**Problem statement**: Copy the listing below verbatim, starting at the line containing "Click the duplicate" and ending at the line containing "Action: pos(79,448)", both included. Omit the pictures from your answer.

start Source data

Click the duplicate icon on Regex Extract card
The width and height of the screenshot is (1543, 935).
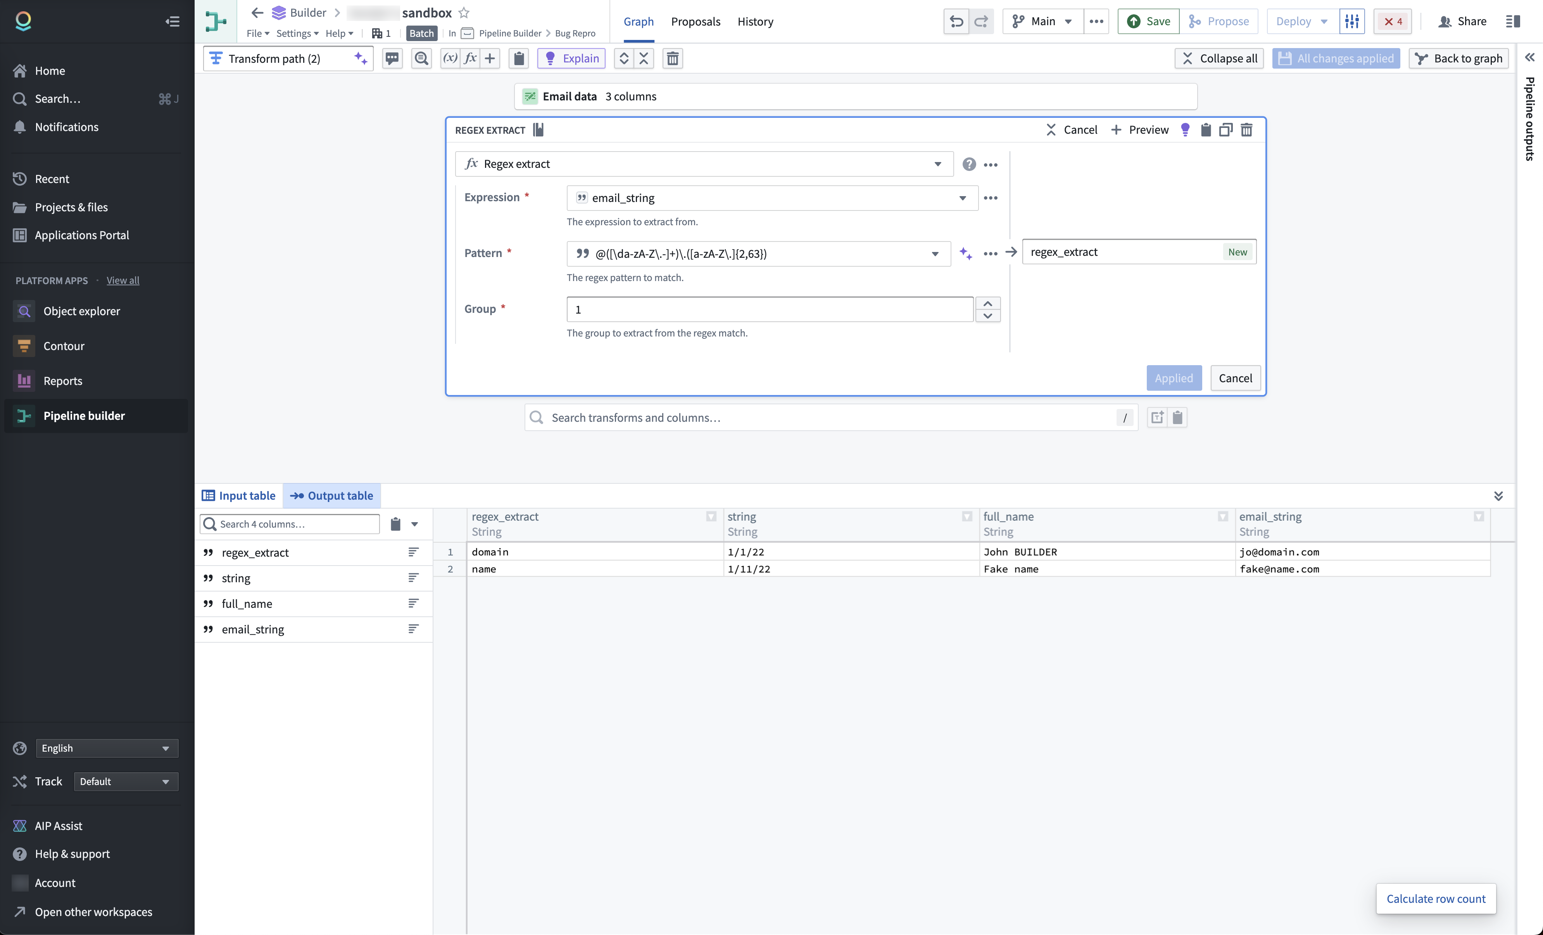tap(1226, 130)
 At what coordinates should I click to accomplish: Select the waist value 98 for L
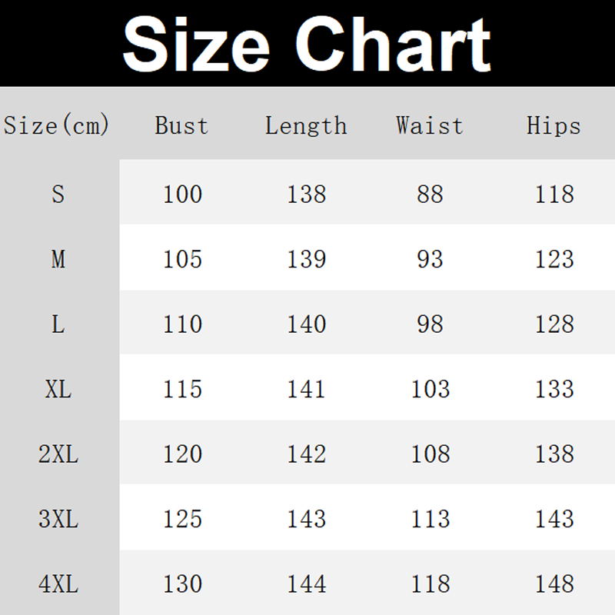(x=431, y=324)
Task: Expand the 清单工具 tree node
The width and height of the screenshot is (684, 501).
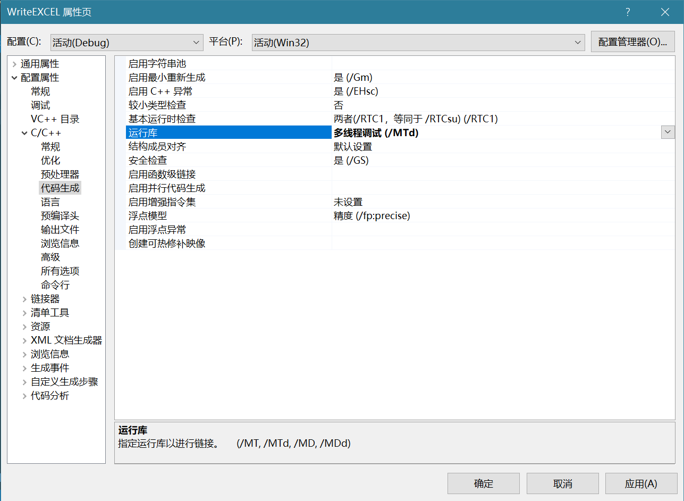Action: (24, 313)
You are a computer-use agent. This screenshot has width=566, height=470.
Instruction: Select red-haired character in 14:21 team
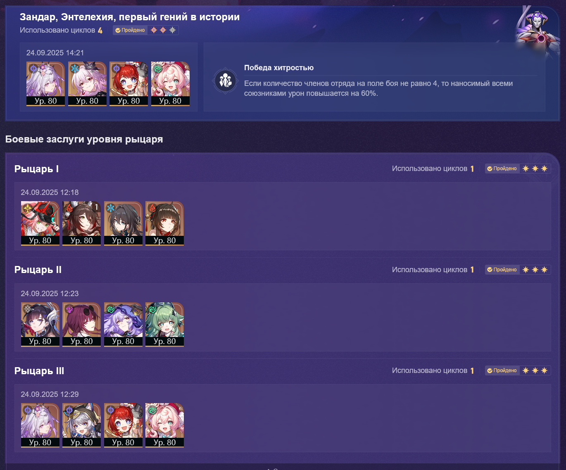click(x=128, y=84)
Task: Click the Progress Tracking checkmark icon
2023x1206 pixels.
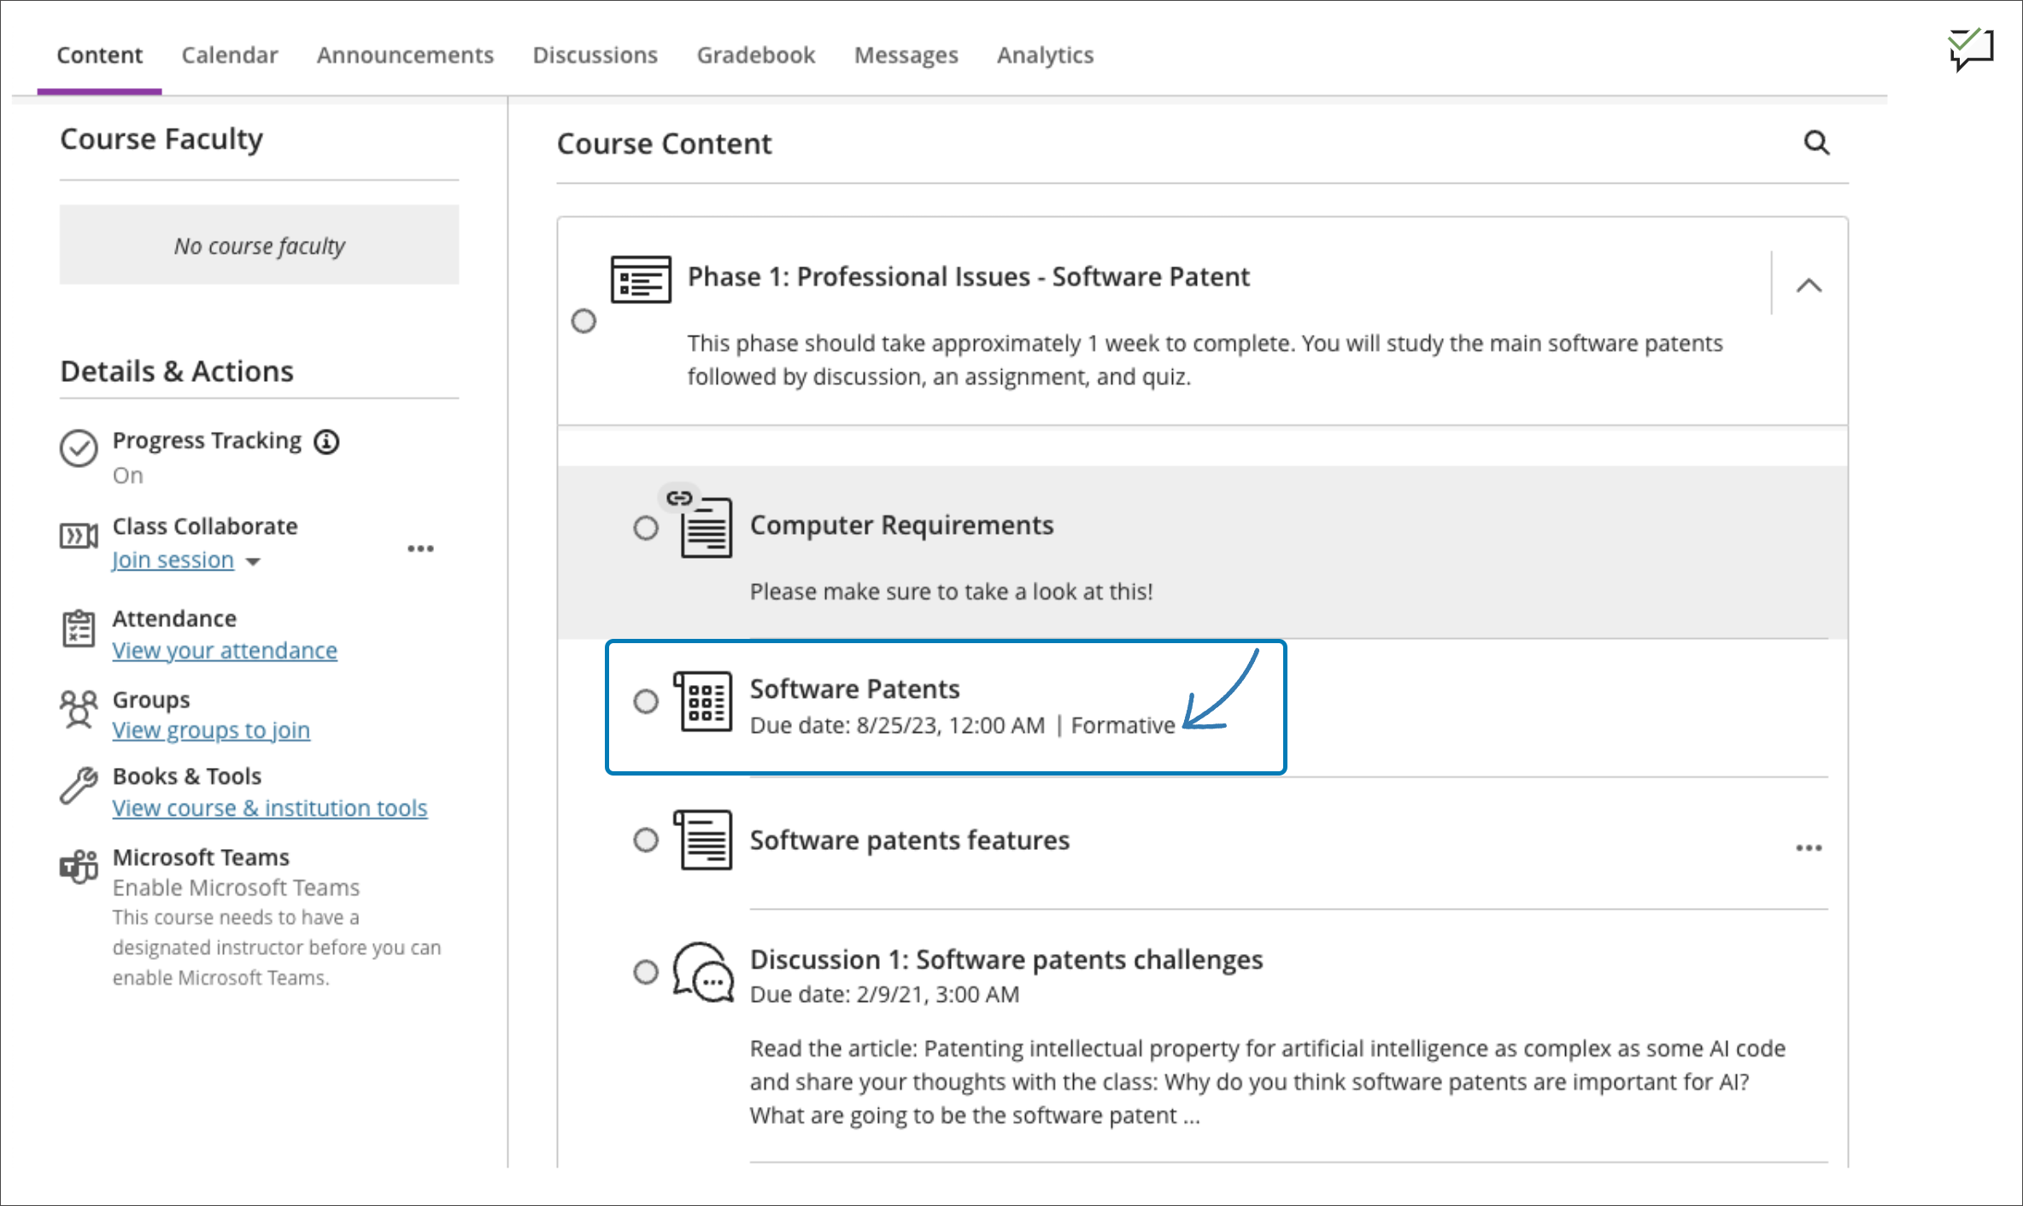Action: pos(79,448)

end Source data
start Source data

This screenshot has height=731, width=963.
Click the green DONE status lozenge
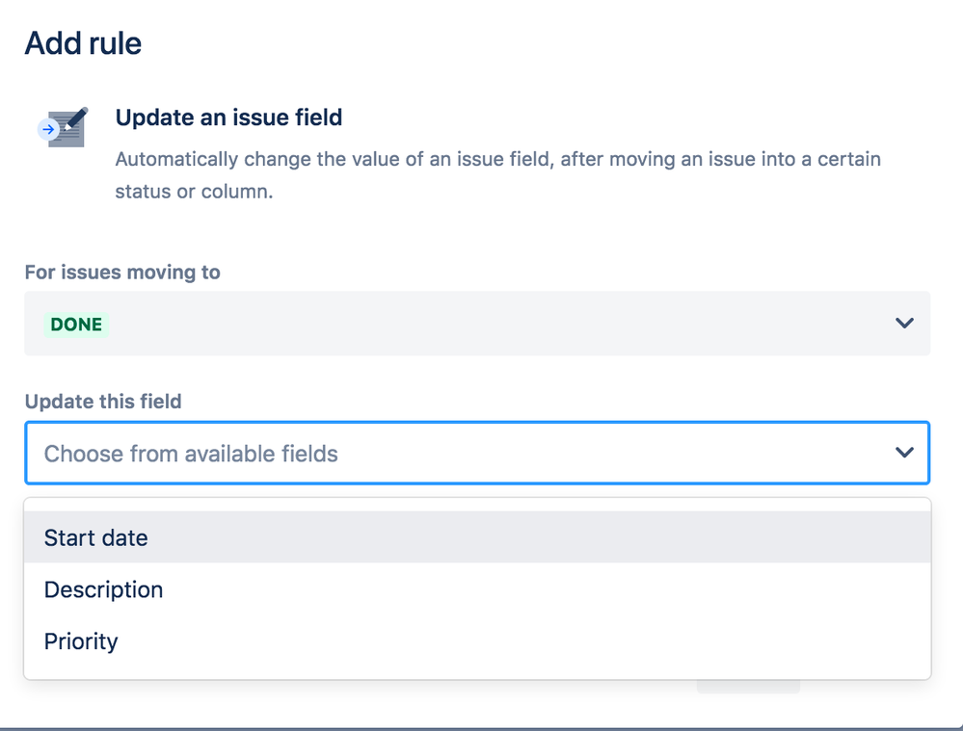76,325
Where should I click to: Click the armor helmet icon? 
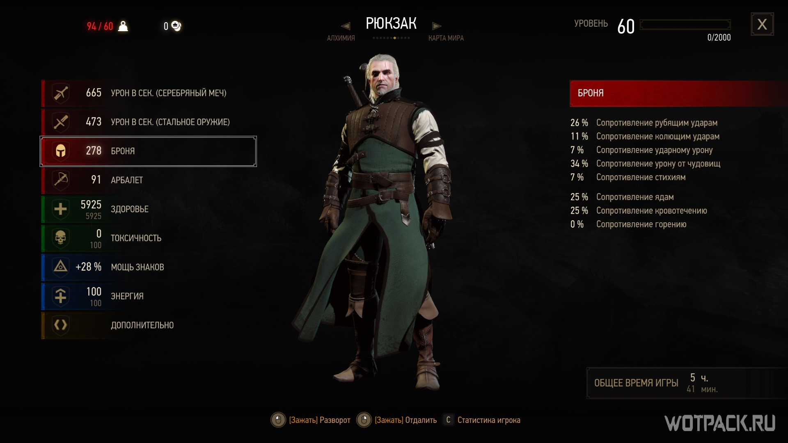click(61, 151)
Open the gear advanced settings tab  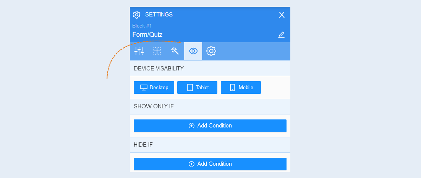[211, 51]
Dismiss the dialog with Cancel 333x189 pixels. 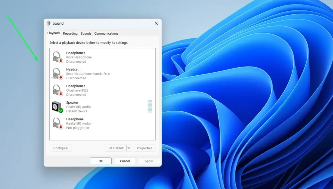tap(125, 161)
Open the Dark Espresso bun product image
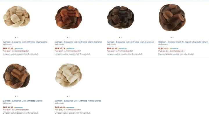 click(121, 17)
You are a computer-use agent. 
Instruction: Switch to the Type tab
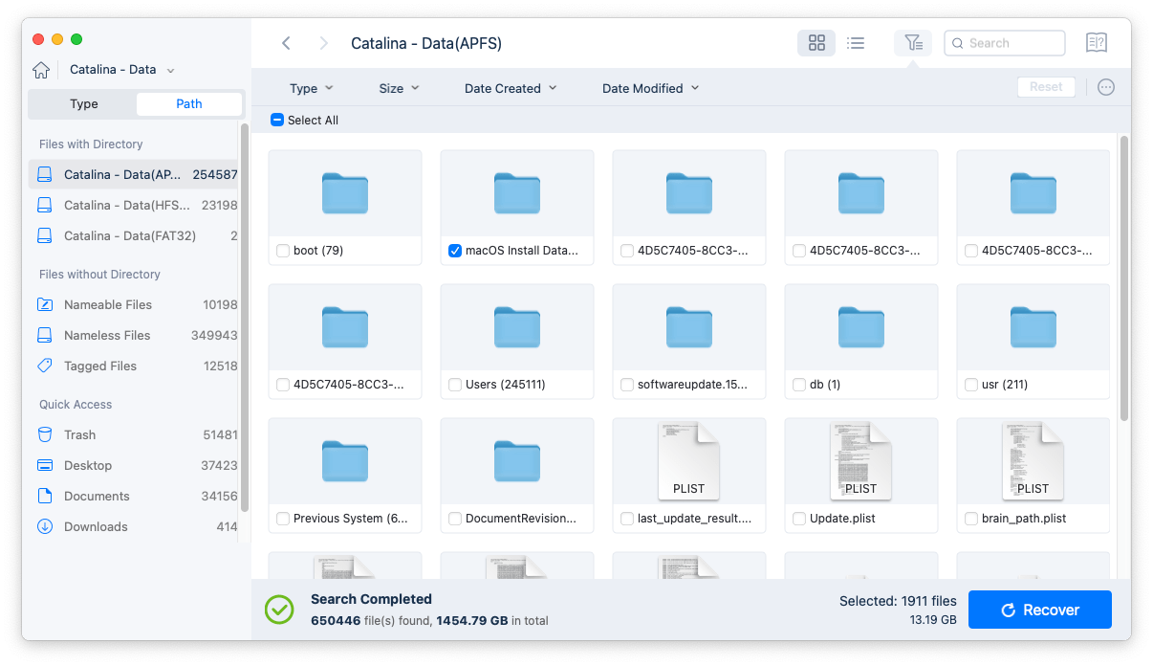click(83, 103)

end Source data

**Written solution**:
Click the duplicate icon on Regex Extract card
The width and height of the screenshot is (1543, 935).
tap(1226, 130)
 At what coordinates should I click to accomplish: Select the waist value 98 for L
(x=431, y=324)
Task: Expand the 清单工具 tree node
The width and height of the screenshot is (684, 501).
Action: (24, 313)
You are a computer-use agent. This screenshot has width=566, height=470.
Instruction: Select red-haired character in 14:21 team
click(x=128, y=84)
Task: Click the Progress Tracking checkmark icon
2023x1206 pixels.
Action: pos(79,448)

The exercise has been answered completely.